>> START Entries shown
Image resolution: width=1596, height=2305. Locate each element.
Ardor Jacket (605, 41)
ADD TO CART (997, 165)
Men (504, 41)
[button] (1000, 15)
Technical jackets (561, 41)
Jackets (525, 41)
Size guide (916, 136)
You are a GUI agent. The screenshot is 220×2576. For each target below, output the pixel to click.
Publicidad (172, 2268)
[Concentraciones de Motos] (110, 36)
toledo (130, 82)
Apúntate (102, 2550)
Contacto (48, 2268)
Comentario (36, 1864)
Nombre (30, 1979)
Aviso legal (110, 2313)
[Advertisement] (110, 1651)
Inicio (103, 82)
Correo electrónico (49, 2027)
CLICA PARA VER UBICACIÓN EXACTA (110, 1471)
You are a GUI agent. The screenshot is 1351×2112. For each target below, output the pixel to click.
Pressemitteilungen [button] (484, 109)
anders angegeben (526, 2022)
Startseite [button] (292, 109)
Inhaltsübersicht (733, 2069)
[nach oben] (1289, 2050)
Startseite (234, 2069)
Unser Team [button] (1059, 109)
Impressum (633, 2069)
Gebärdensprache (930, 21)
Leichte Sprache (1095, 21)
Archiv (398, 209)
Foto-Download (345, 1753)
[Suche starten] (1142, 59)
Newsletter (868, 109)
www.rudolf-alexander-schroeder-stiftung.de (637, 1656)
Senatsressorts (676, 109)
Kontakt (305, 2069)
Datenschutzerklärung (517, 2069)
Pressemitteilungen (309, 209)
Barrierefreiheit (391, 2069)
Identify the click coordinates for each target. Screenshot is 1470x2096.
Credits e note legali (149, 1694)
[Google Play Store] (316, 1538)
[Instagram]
>> END Entries shown
- _Task_: Rewrite all the lines above, substituting "Homepage" for every "Startseite" and leaving everything else as it is.

- _Result of the task_:
Image resolution: width=1596, height=2305. Locate each element.
Ardor Jacket (605, 41)
ADD TO CART (997, 165)
Men (504, 41)
[button] (1000, 15)
Technical jackets (561, 41)
Jackets (525, 41)
Size guide (916, 136)
You are a GUI agent. The screenshot is 220×2576. For each target below, output the pixel to click.
Publicidad (172, 2268)
[Concentraciones de Motos] (110, 36)
toledo (130, 82)
Apúntate (102, 2550)
Contacto (48, 2268)
Comentario (36, 1864)
Nombre (30, 1979)
Aviso legal (110, 2313)
[Advertisement] (110, 1651)
Inicio (103, 82)
Correo electrónico (49, 2027)
CLICA PARA VER UBICACIÓN EXACTA (110, 1471)
You are a GUI agent. The screenshot is 1351×2112. For each target below, output the pixel to click.
Pressemitteilungen [button] (484, 109)
anders angegeben (526, 2022)
Homepage [button] (292, 109)
Inhaltsübersicht (733, 2069)
[nach oben] (1289, 2050)
Homepage (234, 2069)
Unser Team [button] (1059, 109)
Impressum (633, 2069)
Gebärdensprache (930, 21)
Leichte Sprache (1095, 21)
Archiv (398, 209)
Foto-Download (345, 1753)
[Suche starten] (1142, 59)
Newsletter (868, 109)
www.rudolf-alexander-schroeder-stiftung.de (637, 1656)
Senatsressorts (676, 109)
Kontakt (305, 2069)
Datenschutzerklärung (517, 2069)
Pressemitteilungen (309, 209)
Barrierefreiheit (391, 2069)
Identify the click coordinates for each target. Screenshot is 1470x2096.
Credits e note legali (149, 1694)
[Google Play Store] (316, 1538)
[Instagram]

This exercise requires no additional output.